The impacts bad data has on marketing strategies
To avoid the common pitfalls associated with bad data, you need to understand how it can negatively impact your marketing strategies.
Inaccurate targeting: marketing efforts rely heavily on targeting the right audience to maximise engagement and using bad data can lead to inaccurate audience segmentation. This wastes resources and dilutes the effectiveness of marketing campaigns.
Flawed decision-making: bad data leads to inaccurate reporting.
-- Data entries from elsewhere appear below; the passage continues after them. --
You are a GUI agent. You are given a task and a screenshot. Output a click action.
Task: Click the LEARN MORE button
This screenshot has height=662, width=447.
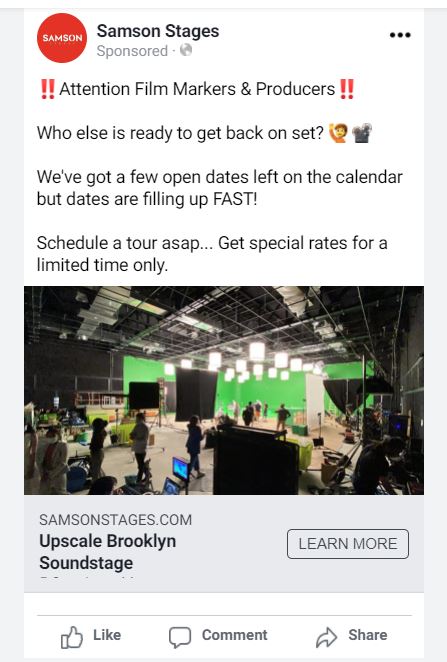[348, 544]
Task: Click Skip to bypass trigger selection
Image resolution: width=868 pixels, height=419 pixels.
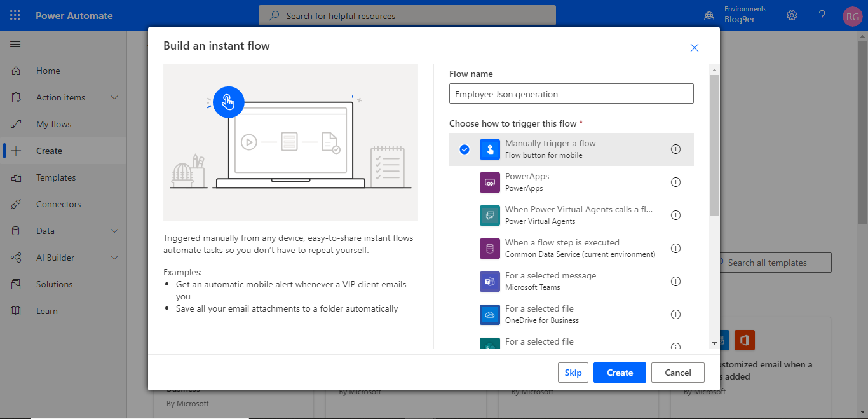Action: (573, 372)
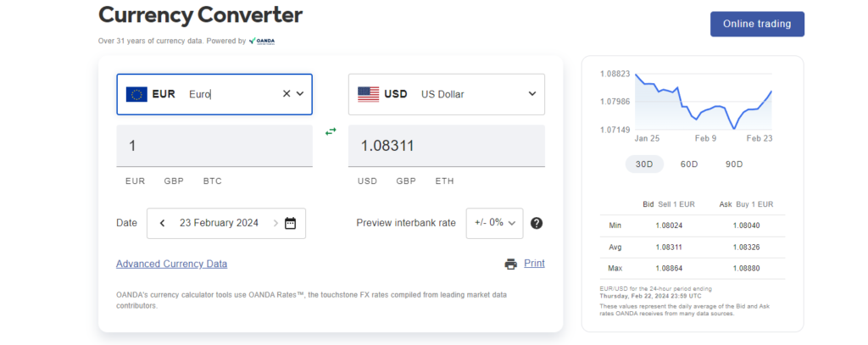Clear the EUR currency selection with X
This screenshot has height=345, width=868.
tap(287, 93)
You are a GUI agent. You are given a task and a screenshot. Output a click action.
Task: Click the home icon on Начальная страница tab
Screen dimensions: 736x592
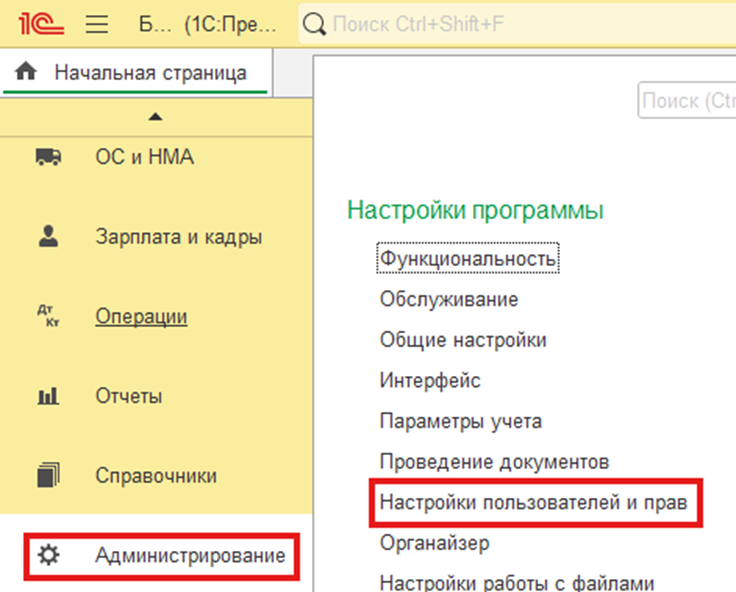click(x=27, y=72)
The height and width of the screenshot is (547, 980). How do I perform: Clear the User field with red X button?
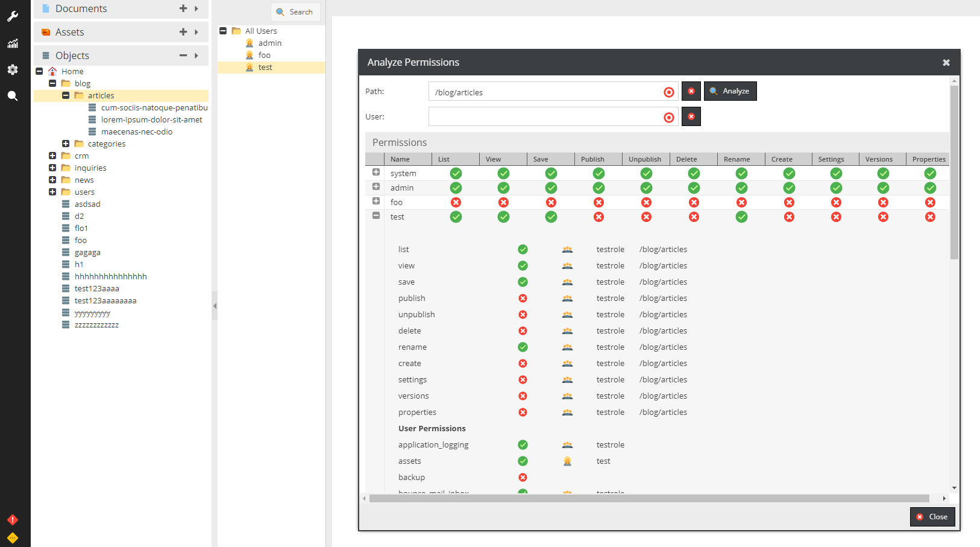(691, 116)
When decisions are made based on inaccurate reporting this can impact results and effectiveness.
Poor personalisation: personalisation is key to driving customer engagement, but with incorrect or out of date information, you risk alienating or annoying customers
Wasted resources: marketing campaigns based on bad data can be a waste of resources and budget, as campaigns will be less effective and deliver a lower return on investment (ROI).
Low conversion rates: when marketing messages are irrelevant or mistargeted, customers are less likely to convert into paying customers.
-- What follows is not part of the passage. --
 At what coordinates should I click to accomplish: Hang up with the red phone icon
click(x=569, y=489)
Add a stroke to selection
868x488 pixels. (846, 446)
Damaged reputation: targeting the wrong people or sending out irrelevant marketing content demonstrates a lack of diligence, which can damage your brand’s reputation, your emails marked as spam, and your domain blacklisted so emails don’t reach the recipient’s inbox.
Compliance risks: data privacy regulations such as GDPR and CCPA require businesses to manage customer data responsibly, so not keeping data up to date can lead to compliance risks.
How to overcome the bad data dilemma
Data can be a hugely powerful asset, and with a combination of proactive strategies and ongoing vigilance, you can effectively manage your bad data to ensure you uphold data quality and integrity:
Define data quality standards: establish clear criteria for what constitutes high-quality data within your organisation – such as accuracy, consistency, and timelines – and ensure these standards are communicated and adhered to by everyone involved in data collection and management.
Implement data validation processes: data management can be made easier with validation and auditing processes; this should include monitoring data metrics to identify anomalies promptly and ensure consistency.
Educate and train employees: employee training is key to ensuring your data is managed correctly as everyone will be working to the same standards and practices to uphold data integrity.
Standardise data entry: establish standardised formats and protocols for data entry to minimise errors and inconsistencies, as well as a single platform like a CRM for storing data.
Regularly cleanse and enrich data: frequently cleansing and enriching your data to remove duplicates, correct errors, and enhance its accuracy and completeness will ensure the data you use for marketing purposes delivers better results.
Ensure data security and privacy: implement robust security measures to protect data against unauthorised access, loss, or corruption and to ensure your organisation adheres to relevant data privacy regulations.
Invest in data quality management: leverage data management tools and practices to uphold data validation, cleansing, and enrichment processes, from data integration software with advanced matching algorithms and customer relationship management (CRM) systems to data management specialists.
Continuously improve processes: regularly review and refine your data management processes based on feedback, insights, and evolving business needs.
Summary
By implementing these strategies and fostering a culture of data quality, organisations can minimise the risk of bad data management and maximise the value of their data assets.
Overall, bad data undermines the effectiveness of marketing strategies, reduces ROI, and poses risks to a company's reputation and compliance status. Addressing data quality issues is essential for maximising the impact of marketing efforts, maintaining customer trust and ultimately, turning leads into business.